WHAT THIS TASK INVOLVES
Retype the records below exactly as they appear, but leave out any pictures.

SUPPLIED ENTRIES
=== Begin Enclosure ===

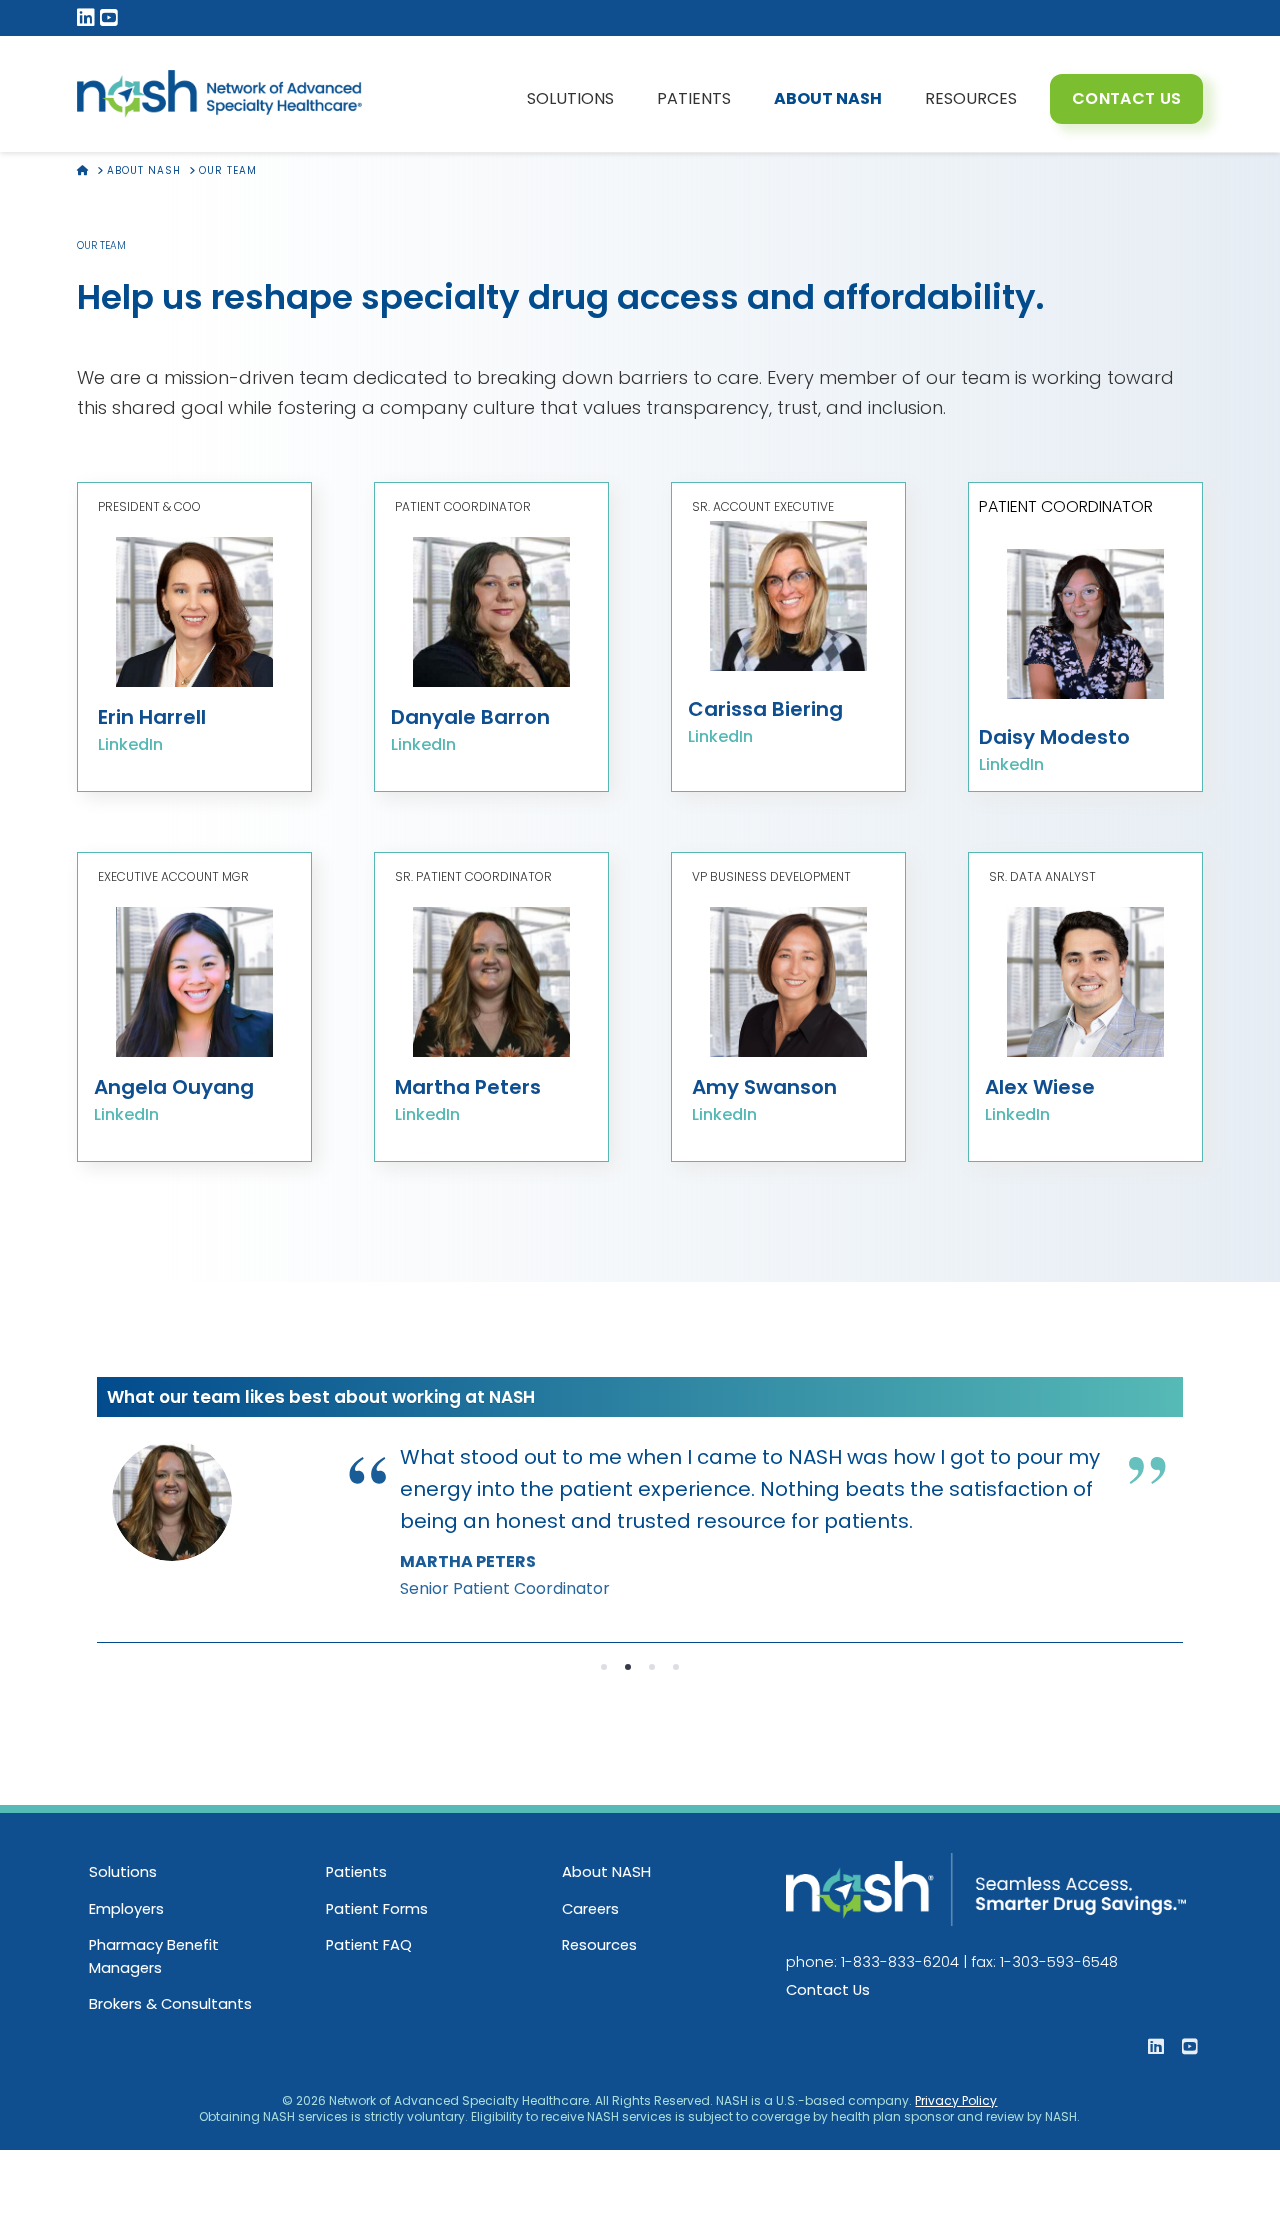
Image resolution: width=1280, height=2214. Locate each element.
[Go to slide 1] (604, 1667)
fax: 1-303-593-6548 (1044, 1962)
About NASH (606, 1872)
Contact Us (828, 1990)
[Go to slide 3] (652, 1667)
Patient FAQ (369, 1945)
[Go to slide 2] (628, 1667)
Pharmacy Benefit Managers (154, 1956)
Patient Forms (377, 1909)
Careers (590, 1909)
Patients (356, 1872)
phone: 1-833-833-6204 (872, 1962)
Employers (126, 1909)
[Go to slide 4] (676, 1667)
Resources (599, 1945)
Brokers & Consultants (170, 2004)
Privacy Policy (956, 2100)
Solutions (123, 1872)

=== End Enclosure ===

REPLY
Image resolution: width=1280, height=2214. Locate each element.
[Go to slide 1] (604, 1667)
fax: 1-303-593-6548 (1044, 1962)
About NASH (606, 1872)
Contact Us (828, 1990)
[Go to slide 3] (652, 1667)
Patient FAQ (369, 1945)
[Go to slide 2] (628, 1667)
Pharmacy Benefit Managers (154, 1956)
Patient Forms (377, 1909)
Careers (590, 1909)
Patients (356, 1872)
phone: 1-833-833-6204 (872, 1962)
Employers (126, 1909)
[Go to slide 4] (676, 1667)
Resources (599, 1945)
Brokers & Consultants (170, 2004)
Privacy Policy (956, 2100)
Solutions (123, 1872)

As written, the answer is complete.